Well, sure — that’s a good idea.

However, we must beware of our own personal expertise, especially deeply cherished highly prized expertise in some area. Some of us nerds need reminders about this. We’re supposed to be telling stories, not providing detailed how-to guides, and must avoid giving way to proffering more knowledge about our enthusiasms than any sane reader would ever want interrupting their tale.

When the rider mounts the horse and puts the correct foot in the correct stirrup and settles down, we do not need to also dwell upon the particular bit, or the aids being used as he moves forward, or the differences in gait for different breeds, or…. (yes, this stuff is endless). The reader might “care” in the abstract, but he doesn’t care while reading the story, and he won’t thank you for the wheels-clogging distraction of a mini-lecture.

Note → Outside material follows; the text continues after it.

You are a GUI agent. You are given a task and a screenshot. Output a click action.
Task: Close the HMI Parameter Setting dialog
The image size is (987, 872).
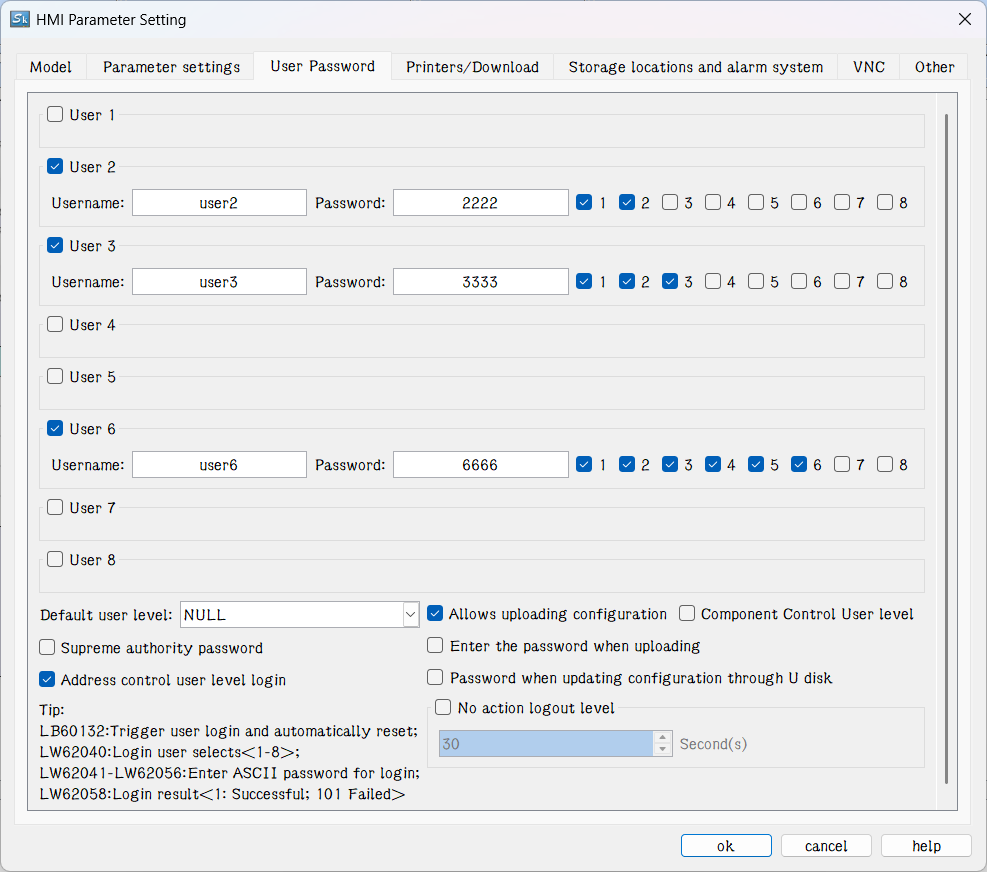pyautogui.click(x=964, y=19)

Bad enough doing this for broad (arguably common) knowledge, of the “How Things/History/Wilderness/Tech Works variety. The more that becomes unnecessarily detailed, the more irritating I find it (as a reader), as though the author were insulting my intelligence/education by under-rating it. (How dumb does he think I am?)

So, I try to balance what I think my readers should know as “common knowledge” (with a few hints to help them if I’m not sure) against things I need to call their attention to for story (how that poison/death trap ambush/bread-baking/weaving/etc. skill works), well enough for them to accurately envision just what’s being planned and what they should expect to happen as a result.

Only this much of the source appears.